The data sets are too large for a single computer. As a single computer has only eight CPUs, processing the data takes forever. Hence, Google uses hundreds of computers in parallel.
But writing parallel programs is hard. You must tell each of the hundreds of computers exactly what data to process and what to send to other computers. Writing these parallel programs, again and again, is expensive. What would you do, if a human experts cost you more than $100k per year?
Right, you would fix it. And so does Google. They developed a parallel processing system called MapReduce in 2008. With MapReduce, writing parallel programs is simple. You define two functions map() and reduce().

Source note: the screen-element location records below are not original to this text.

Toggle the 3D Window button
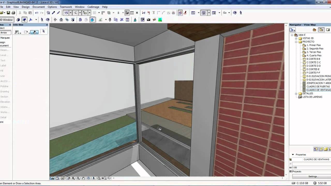Screen dimensions: 331x186 [x=6, y=20]
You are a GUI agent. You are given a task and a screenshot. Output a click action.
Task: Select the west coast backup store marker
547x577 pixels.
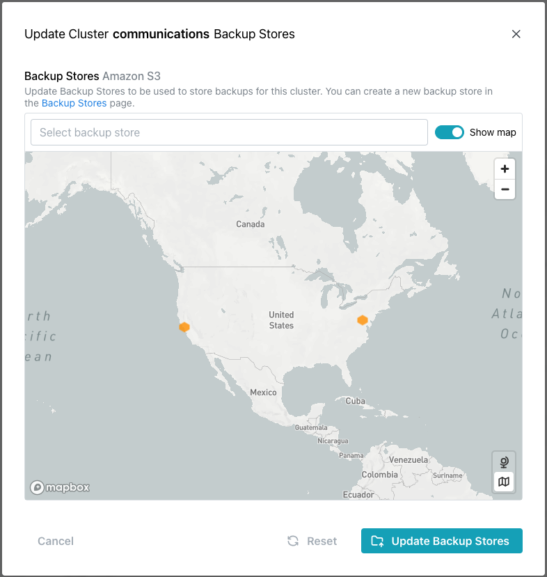[184, 326]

Then, the MapReduce system takes care about distributing the data and the function executions. The MapReduce system is even resilient against the crash of many computers.
The map() function transforms input data into output data. For example, it transforms a web document into a collection of (word, frequency) tuples. A document that contains the word “Google” ten times is mapped to the tuple (“Google”, 10).
The reduce() function takes tuples with the same key and maps them to a new value. For example, it takes all (“Google”, x ) tuples and creates a new tuple that sums over all values x. In other words, it reduces the keyword “Google” to a single value. This single value is the number of occurrences of the word “Google” in all web documents.